* YOUR ASSIGNMENT
Exactly as they appear below, repeat the lines from the one with "Viewport: 763px width, 434px height." through the one with "has width=902, height=508.", and no others.

* Saved data entries

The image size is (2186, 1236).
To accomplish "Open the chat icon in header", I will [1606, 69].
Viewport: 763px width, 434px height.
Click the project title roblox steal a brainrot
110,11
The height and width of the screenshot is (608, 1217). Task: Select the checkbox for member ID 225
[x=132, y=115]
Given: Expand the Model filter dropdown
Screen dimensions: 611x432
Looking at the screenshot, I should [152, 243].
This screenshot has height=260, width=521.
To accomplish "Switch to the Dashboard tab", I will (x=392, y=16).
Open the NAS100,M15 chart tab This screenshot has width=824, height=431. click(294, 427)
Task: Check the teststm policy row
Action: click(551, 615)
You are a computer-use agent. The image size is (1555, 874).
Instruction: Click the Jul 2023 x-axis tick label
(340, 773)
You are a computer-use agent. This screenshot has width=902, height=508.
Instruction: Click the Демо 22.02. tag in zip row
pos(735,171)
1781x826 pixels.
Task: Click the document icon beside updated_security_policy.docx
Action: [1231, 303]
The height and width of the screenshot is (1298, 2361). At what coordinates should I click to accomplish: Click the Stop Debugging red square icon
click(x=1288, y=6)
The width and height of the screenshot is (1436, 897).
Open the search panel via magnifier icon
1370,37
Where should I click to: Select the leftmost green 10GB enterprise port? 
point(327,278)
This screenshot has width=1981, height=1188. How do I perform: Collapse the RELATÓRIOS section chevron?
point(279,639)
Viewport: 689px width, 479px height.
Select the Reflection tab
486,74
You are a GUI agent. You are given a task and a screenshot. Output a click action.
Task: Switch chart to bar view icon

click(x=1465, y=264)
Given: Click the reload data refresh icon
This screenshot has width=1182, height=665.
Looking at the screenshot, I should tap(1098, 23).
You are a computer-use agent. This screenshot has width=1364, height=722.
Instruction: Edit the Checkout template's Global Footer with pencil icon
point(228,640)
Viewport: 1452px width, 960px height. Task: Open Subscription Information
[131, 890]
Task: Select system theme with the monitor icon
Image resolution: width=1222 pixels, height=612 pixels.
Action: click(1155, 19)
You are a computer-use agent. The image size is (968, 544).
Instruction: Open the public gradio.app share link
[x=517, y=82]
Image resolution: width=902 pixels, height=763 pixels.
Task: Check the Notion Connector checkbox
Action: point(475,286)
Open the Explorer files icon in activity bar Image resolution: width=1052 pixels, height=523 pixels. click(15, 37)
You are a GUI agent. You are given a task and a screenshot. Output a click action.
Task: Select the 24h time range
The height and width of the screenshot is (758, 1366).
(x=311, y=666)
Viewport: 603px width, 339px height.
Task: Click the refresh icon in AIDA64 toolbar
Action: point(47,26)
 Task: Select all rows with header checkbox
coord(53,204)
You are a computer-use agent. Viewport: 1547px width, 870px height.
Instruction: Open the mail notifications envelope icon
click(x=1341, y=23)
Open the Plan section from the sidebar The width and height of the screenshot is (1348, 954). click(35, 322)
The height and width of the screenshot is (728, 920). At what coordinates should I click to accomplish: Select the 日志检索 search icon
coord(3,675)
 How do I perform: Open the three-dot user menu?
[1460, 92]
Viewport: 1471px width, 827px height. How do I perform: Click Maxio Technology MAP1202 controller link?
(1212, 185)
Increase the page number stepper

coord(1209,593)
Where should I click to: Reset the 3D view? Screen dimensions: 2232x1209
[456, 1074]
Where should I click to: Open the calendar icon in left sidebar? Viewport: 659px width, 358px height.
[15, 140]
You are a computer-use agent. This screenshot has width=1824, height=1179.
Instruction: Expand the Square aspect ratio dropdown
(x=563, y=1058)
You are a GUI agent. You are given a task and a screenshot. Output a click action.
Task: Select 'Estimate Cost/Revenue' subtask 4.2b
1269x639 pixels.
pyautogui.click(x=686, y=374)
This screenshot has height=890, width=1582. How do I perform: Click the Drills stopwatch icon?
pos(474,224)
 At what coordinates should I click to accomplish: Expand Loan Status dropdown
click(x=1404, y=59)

* EXERCISE OUTPUT
Viewport: 763px width, 434px height.
Click the project title roblox steal a brainrot
110,11
The height and width of the screenshot is (608, 1217). Task: Select the checkbox for member ID 225
[x=132, y=115]
Given: Expand the Model filter dropdown
Screen dimensions: 611x432
Looking at the screenshot, I should [152, 243].
This screenshot has height=260, width=521.
To accomplish "Switch to the Dashboard tab", I will (x=392, y=16).
Open the NAS100,M15 chart tab This screenshot has width=824, height=431. click(294, 427)
Task: Check the teststm policy row
Action: click(551, 615)
You are a computer-use agent. The image size is (1555, 874).
Instruction: Click the Jul 2023 x-axis tick label
(340, 773)
You are a computer-use agent. This screenshot has width=902, height=508.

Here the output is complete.